Should Dental Radiographs Be Taken?

Dental radiographs, commonly known as dental X-rays, are an essential component of any dental care treatment plan. They are diagnostic, but they can also be preventative, by helping a dentist diagnose potential oral care issues in a patient's mouth before they become a major problem. Dental X-rays are pictures of the teeth, bones, and soft tissues around them to help find problems with the teeth, mouth, and jaw. X-ray pictures can show cavities, hidden dental structures (such as wisdom teeth), and bone loss that cannot be seen during a visual examination.

Reasons for Taking Dental Radiographs

  • Detection of Decay: Radiographs allow dentists to see between teeth and under the gumline, areas not visible during a standard exam.
  • Identification of Bone Loss: X-rays can reveal bone loss associated with gum disease or a potential indication of osteoporosis.
  • Examination of Dental Roots: Detailed images of the root structures and surrounding bone can help in diagnosing root decay and other issues.
  • Assessment for Dental Procedures: Essential for planning dental implants, braces, dentures, and other treatments.
  • Monitoring Tooth Growth: Particularly in children, to track the development of emerging teeth.

Frequency of Dental Radiographs

The frequency of dental X-rays depends on an individual's dental health needs. The American Dental Association (ADA) recommends that dentists make a patient-specific decision regarding the frequency of X-rays. Factors influencing this decision include the patient's current oral health, age, risk for disease, and any signs and symptoms of oral disease.

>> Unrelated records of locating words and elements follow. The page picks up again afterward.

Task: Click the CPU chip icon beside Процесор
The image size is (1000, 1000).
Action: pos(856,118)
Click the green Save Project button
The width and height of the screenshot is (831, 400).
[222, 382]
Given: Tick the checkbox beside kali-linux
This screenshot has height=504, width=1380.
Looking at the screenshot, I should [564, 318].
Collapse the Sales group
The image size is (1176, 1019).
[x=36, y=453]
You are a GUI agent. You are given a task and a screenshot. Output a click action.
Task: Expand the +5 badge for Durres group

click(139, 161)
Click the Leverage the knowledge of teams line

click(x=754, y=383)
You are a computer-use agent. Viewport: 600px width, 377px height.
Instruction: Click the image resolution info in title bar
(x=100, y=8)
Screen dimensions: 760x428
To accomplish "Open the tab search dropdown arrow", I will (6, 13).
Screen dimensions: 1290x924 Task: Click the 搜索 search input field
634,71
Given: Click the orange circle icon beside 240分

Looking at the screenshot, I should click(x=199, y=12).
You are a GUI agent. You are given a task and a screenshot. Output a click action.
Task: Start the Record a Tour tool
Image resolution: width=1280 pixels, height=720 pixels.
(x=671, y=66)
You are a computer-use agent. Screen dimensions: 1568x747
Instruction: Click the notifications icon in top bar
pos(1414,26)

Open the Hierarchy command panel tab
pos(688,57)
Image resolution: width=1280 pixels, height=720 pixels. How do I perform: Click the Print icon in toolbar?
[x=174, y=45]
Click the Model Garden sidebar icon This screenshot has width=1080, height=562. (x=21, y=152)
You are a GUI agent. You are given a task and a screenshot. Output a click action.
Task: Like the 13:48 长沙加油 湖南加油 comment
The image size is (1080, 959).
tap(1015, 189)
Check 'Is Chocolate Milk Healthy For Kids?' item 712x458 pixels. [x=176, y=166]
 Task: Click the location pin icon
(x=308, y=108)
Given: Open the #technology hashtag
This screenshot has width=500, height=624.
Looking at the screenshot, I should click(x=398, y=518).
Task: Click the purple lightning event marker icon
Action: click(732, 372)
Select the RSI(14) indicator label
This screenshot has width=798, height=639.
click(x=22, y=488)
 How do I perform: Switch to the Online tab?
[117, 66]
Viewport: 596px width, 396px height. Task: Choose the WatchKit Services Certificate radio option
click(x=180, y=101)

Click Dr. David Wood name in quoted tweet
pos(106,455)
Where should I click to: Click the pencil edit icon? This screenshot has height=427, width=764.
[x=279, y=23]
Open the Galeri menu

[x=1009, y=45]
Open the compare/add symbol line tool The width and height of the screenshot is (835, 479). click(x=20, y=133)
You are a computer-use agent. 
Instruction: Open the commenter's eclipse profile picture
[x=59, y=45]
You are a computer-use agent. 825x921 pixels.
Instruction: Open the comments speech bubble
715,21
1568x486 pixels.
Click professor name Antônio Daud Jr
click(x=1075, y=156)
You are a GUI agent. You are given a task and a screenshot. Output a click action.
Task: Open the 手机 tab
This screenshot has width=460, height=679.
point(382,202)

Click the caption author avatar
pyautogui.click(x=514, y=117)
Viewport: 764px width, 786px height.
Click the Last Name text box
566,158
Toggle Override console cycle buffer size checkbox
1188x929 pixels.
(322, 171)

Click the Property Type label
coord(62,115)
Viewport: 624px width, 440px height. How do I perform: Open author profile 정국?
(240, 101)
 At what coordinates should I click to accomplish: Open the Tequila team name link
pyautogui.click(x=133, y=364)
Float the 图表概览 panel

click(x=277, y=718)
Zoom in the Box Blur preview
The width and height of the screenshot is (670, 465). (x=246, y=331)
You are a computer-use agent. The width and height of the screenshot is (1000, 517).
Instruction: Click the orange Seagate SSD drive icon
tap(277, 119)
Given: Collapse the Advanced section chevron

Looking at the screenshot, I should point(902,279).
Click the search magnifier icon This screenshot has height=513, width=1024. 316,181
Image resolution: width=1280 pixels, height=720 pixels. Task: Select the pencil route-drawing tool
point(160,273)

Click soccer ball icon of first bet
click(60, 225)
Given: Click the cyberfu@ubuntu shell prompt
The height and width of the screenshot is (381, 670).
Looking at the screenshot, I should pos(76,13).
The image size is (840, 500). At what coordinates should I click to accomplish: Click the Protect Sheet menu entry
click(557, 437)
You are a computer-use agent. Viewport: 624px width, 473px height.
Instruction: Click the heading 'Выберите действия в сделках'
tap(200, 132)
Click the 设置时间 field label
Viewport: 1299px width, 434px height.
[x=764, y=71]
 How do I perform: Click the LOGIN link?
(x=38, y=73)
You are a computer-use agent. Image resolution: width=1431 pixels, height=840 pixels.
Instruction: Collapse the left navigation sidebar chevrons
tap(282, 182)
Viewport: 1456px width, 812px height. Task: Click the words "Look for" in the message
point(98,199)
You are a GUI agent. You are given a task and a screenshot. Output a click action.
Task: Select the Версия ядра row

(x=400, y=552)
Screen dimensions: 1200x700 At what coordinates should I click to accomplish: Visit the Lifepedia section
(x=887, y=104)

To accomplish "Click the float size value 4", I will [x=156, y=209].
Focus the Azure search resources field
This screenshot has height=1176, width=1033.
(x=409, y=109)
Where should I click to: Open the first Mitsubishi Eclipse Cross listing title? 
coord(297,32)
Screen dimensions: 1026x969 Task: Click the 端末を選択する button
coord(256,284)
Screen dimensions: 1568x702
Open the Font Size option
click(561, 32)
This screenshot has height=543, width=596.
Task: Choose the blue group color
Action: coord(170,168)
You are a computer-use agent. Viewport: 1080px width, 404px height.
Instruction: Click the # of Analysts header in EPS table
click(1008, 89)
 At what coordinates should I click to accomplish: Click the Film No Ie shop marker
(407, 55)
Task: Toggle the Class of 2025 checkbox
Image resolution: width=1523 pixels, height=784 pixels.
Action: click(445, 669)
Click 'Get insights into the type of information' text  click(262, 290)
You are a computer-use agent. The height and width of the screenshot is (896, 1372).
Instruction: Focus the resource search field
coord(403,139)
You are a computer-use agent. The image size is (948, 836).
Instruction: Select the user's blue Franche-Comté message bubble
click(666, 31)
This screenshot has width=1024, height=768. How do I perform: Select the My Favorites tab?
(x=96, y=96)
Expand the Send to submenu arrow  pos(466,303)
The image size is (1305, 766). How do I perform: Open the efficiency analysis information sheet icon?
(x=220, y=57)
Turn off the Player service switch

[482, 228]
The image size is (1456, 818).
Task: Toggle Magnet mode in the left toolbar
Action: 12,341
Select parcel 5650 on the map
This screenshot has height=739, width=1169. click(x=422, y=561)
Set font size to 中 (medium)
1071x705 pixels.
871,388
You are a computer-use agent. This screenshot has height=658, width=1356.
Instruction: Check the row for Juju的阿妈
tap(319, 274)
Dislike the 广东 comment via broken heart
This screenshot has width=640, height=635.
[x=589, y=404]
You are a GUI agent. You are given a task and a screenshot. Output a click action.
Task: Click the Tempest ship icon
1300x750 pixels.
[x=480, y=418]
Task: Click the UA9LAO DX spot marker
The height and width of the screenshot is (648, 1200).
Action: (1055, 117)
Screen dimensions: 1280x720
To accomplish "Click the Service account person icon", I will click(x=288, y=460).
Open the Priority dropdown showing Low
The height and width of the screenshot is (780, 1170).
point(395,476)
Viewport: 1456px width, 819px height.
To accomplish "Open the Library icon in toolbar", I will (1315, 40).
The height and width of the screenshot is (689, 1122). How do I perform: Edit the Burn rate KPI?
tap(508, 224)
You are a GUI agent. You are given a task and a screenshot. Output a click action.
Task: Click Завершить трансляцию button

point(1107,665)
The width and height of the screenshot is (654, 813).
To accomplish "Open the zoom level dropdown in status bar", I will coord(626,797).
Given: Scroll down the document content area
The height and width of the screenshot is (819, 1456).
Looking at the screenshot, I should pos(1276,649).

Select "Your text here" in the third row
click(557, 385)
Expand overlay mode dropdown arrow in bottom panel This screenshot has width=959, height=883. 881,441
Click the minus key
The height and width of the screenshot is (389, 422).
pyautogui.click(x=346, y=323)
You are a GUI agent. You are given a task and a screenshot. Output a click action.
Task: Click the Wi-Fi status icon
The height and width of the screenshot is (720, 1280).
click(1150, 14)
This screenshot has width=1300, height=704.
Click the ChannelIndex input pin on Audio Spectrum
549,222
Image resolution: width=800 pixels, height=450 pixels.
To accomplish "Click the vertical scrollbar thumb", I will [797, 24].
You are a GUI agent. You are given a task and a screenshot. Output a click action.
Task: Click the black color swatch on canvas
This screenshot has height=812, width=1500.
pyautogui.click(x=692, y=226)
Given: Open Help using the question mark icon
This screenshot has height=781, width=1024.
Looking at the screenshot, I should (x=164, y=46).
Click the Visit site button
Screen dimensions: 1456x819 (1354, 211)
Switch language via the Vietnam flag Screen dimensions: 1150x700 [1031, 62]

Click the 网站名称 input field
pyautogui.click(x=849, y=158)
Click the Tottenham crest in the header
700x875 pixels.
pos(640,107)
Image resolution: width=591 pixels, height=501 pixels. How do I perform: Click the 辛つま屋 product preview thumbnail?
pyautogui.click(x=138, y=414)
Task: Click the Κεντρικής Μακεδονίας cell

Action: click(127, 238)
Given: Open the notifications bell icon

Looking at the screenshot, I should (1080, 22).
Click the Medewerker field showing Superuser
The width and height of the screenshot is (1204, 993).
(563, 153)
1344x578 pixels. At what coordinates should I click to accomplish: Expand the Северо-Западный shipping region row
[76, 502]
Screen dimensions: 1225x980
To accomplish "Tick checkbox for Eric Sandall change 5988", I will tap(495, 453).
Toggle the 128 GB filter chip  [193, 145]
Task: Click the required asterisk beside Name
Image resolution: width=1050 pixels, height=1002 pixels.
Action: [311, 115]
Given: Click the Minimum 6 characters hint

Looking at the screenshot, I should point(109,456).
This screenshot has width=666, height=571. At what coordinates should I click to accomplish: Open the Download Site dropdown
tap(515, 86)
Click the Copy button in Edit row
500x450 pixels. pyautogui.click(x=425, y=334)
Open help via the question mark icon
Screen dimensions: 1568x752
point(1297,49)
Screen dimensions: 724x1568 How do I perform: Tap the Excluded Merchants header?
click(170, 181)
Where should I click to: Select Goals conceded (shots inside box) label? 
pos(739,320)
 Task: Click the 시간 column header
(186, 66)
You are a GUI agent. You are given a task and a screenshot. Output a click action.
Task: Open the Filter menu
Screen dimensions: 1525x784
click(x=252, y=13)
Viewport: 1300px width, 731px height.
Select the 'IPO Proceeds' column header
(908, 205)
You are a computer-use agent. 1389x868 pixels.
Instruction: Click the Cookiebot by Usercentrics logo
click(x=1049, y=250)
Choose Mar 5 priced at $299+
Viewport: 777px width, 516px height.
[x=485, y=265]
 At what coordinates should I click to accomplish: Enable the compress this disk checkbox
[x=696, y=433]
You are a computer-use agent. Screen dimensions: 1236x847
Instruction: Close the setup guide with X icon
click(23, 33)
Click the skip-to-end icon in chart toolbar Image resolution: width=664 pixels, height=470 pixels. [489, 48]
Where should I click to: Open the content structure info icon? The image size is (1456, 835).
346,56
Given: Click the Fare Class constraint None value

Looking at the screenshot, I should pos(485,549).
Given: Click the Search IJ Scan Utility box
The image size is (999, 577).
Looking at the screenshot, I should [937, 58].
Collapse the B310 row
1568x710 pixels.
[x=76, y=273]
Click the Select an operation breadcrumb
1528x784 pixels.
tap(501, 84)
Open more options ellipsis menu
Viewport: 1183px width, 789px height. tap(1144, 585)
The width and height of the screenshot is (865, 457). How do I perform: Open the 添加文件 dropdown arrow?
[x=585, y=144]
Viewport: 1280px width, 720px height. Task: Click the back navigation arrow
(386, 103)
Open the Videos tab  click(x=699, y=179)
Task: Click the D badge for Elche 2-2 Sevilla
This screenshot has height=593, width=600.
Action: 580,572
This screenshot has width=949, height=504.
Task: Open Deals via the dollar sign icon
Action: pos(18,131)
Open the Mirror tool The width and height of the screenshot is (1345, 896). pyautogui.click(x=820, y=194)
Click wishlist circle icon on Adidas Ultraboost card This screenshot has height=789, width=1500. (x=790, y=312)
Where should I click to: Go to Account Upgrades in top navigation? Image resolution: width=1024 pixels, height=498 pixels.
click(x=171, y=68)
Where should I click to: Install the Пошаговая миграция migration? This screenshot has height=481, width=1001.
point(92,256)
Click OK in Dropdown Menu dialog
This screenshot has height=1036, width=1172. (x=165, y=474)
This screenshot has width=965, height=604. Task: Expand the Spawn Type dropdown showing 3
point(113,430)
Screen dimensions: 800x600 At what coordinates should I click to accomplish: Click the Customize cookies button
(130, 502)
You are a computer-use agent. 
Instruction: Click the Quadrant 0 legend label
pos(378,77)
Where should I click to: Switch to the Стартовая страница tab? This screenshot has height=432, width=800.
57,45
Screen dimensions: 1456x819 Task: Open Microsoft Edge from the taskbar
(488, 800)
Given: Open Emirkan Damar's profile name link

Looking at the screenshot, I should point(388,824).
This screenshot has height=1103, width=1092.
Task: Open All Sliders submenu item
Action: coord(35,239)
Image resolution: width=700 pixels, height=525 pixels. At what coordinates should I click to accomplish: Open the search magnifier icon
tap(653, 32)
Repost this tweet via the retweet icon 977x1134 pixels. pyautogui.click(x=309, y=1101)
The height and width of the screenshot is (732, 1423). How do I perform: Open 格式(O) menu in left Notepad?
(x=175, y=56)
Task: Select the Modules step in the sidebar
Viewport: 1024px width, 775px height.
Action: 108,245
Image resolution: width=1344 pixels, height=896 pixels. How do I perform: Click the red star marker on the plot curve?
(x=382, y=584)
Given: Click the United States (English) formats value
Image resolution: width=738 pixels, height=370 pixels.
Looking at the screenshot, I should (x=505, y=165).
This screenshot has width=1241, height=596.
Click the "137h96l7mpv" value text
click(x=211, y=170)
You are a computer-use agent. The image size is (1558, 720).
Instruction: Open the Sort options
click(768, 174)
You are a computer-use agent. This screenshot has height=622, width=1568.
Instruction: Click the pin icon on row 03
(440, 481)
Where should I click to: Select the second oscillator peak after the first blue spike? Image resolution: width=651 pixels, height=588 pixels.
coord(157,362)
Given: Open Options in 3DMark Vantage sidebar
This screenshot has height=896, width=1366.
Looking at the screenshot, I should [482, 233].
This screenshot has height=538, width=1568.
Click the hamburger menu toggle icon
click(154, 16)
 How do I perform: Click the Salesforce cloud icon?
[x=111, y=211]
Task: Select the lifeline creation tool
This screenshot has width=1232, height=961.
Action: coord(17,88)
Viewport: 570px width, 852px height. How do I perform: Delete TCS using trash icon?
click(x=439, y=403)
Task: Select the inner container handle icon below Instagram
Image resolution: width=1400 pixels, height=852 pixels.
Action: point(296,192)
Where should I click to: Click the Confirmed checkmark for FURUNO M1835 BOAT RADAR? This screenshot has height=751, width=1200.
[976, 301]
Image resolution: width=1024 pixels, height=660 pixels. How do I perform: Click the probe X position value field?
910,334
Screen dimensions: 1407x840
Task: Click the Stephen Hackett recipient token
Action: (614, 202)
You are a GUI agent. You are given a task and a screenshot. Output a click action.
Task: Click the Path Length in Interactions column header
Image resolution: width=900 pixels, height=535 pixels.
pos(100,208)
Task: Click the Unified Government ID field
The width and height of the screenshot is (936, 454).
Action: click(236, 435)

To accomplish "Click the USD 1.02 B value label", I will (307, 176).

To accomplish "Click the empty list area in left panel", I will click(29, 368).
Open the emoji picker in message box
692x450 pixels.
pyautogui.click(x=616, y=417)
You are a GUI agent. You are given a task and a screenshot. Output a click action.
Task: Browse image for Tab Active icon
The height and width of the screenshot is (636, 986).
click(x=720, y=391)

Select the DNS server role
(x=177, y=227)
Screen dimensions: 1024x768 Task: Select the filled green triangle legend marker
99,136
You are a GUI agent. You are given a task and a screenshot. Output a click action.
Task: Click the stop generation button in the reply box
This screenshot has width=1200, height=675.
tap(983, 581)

Risks Associated with Dental Radiographs

While dental X-rays do involve exposure to radiation, the levels are extremely low, especially with the advent of digital X-rays, which significantly reduce exposure compared to traditional film X-rays. The ADA and other health organizations consider dental X-rays to be safe when appropriate precautions, such as the use of lead aprons and thyroid collars, are taken.


In conclusion, dental radiographs are a vital part of diagnosing and treating dental issues. They provide valuable information that cannot be obtained through a visual examination alone. While there is a small risk associated with radiation exposure, the benefits of dental X-rays far outweigh the risks when they are performed properly and judiciously.